UNPUBLISHED
UNITED STATES COURT OF APPEALS
FOR THE FOURTH CIRCUIT
No. 18-2418
POLY-MED INC,
Plaintiff - Appellant,
v.
NOVUS SCIENTIFIC PTE LTD; NOVUS SCIENTIFIC INC; NOVUS
SCIENTIFIC AB,
Defendants - Appellees.
Appeal from the United States District Court for the District of South Carolina, at
Anderson. J. Michelle Childs, District Judge. (8:15-cv-01964-JMC)
Submitted: July 18, 2019 Decided: July 22, 2019
Before WILKINSON, AGEE, and THACKER, Circuit Judges.
Dismissed and remanded by unpublished per curiam opinion.
Stephen L. Brown, Russell G. Hines, YOUNG CLEMENT RIVERS, LLP, Charleston,
South Carolina; Paul Peter Nicolai, Marwan S. Zubi, NICOLAI LAW GROUP, P.C.,
Springfield, Massachusetts, for Appellant. Mark C. Dukes, Jennifer L. Mallory, A.

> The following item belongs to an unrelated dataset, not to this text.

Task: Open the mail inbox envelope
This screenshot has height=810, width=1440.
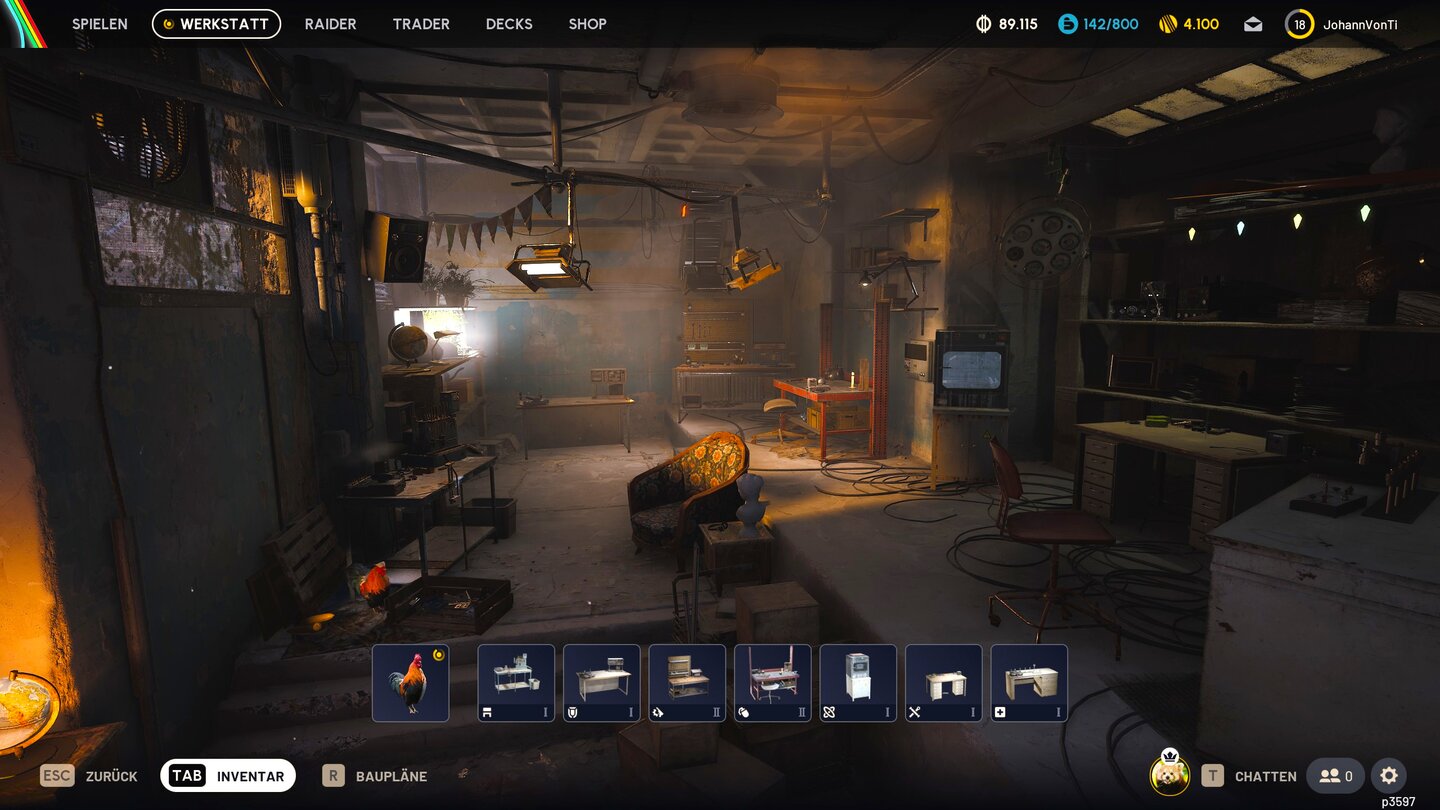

Mattison Bogan, Robert H. McWilliams, Jr., NELSON MULLINS RILEY &
SCARBOROUGH, LLP, Columbia, South Carolina, for Appellees
Unpublished opinions are not binding precedent in this circuit.
PER CURIAM:
Poly-Med, Inc. (“PMI”) seeks to appeal the district court’s orders granting
summary judgment to Appellees in PMI’s breach of contract litigation. The district
court’s summary judgment orders addressed some, but not all, of PMI’s claims and
Appellees’ counterclaims. The parties entered into a stipulation of dismissal and tolling
agreement whereby they agreed that the district court would dismiss without prejudice
any claim or counterclaim not addressed by a prior order. After the district court entered
an order effectuating the parties’ stipulation of dismissal, PMI noted this appeal.
We may exercise jurisdiction only over final orders, 28 U.S.C. 1291 (2012), and
certain interlocutory and collateral orders, 28 U.S.C. § 1292 (2012); Fed. R. Civ. P.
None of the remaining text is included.